News, updates, commentary and more from BikeAthens. BikeAthens is a 501(c)3 nonprofit organization based in Athens, GA. BikeAthens promotes transportation and land-use policies that improve alternative modes of transportation, including pedestrian, cycling, and public transit options. The mission of our organization is to make alternative transportation a practical, convenient, and safe option for all citizens of Athens-Clarke County.

Thursday, April 10, 2008

Pedestrian accident downtown

From the Banner-Herald:

An Athens woman was struck by a car Wednesday while in a marked crosswalk downtown, Athens-Clarke police said.

Misty Rowe, 28, was crossing College Avenue shortly before 8 a.m. when a car that made a left turn from East Dougherty Street hit her and knocked her to the ground, according to police.

Rowe was slightly injured, police said, but after the collision, she suffered a seizure and was taken to Athens Regional Medical Center, police said.

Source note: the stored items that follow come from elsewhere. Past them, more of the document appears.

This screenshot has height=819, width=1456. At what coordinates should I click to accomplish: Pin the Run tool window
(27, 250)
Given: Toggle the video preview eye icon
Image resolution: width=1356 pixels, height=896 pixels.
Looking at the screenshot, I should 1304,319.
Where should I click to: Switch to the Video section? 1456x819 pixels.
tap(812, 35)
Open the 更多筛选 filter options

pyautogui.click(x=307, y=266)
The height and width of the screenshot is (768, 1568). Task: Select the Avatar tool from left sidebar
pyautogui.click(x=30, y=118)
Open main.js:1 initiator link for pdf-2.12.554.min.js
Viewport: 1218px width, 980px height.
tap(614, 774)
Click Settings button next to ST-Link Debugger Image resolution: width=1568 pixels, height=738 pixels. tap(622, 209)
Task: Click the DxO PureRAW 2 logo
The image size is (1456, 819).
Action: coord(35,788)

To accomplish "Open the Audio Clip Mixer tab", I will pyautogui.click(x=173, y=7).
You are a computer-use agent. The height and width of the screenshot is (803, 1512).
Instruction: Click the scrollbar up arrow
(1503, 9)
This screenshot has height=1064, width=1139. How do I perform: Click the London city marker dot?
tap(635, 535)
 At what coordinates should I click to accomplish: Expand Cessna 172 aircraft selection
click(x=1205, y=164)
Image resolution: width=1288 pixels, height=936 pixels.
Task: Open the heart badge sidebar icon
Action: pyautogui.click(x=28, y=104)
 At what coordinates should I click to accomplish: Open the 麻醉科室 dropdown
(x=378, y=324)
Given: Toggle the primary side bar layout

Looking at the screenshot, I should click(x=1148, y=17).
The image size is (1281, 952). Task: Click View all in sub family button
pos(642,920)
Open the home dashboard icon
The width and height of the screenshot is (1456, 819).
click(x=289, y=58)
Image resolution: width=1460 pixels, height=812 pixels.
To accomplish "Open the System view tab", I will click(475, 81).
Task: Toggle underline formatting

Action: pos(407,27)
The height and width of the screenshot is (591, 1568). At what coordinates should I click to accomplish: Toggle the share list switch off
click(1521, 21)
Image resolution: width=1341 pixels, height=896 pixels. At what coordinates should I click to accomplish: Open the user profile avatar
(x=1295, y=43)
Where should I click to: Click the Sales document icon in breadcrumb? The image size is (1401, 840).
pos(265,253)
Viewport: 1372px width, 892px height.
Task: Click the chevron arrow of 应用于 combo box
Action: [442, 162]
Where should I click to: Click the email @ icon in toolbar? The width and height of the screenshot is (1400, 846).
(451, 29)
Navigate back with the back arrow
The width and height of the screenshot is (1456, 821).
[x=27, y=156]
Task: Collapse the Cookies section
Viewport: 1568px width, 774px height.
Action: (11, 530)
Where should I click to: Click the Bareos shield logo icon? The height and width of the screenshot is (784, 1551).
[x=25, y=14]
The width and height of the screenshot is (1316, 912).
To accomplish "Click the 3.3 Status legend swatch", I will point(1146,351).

Police didn't know if that seizure and another one at the hospital were related to the collision.

"It was a low-speed impact," Athens-Clarke police Lt. David Coker said.

The driver, 81-year-old Willie James of Athens, was charged with failure to yield to a pedestrian in a crosswalk, police said.

Even if you think you are clear and you have the right of way, always double check for cars. Be careful out there. Our thoughts are with Ms. Rowe and we hope for her speedy recovery.





3 comments:

Janet Manry said...

Meaning that I, as a pedestrian with the right of way, should always be ready to jump out of the way of motorists driving illegally?

brent said...

sadly, yes. cars ALWAYS win those encounters, legal or not.

Janet Manry said...

To instruct someone to "look out" or "double-check" is another way of instructing them to "yield the right of way."

As a pedestrian, I am VERY aware of the ability of a car to harm me, if driven illegally or carelessly. What I am objecting to here is not the reality that a larger mass can harm a smaller mass. I am objecting to the canonization of "Right by Might" by telling pedestrians who have the right of way to instead yield it to drivers who do not have the right of way. This is a type of blaming the victim, in my view.

To me, the best response is to remind drivers that they have the legal (and moral) obligation to double-check for pedestrians in crosswalks and to stop and wait for them to cross.

I, too, offer my best wishes to Ms. Rowe in her recovery. I also have sympathy for the driver, who I imagine is remorseful for hitting another person with a car. I hope that the driver has learned something useful from this lesson obtained at Ms. Rowe's expense.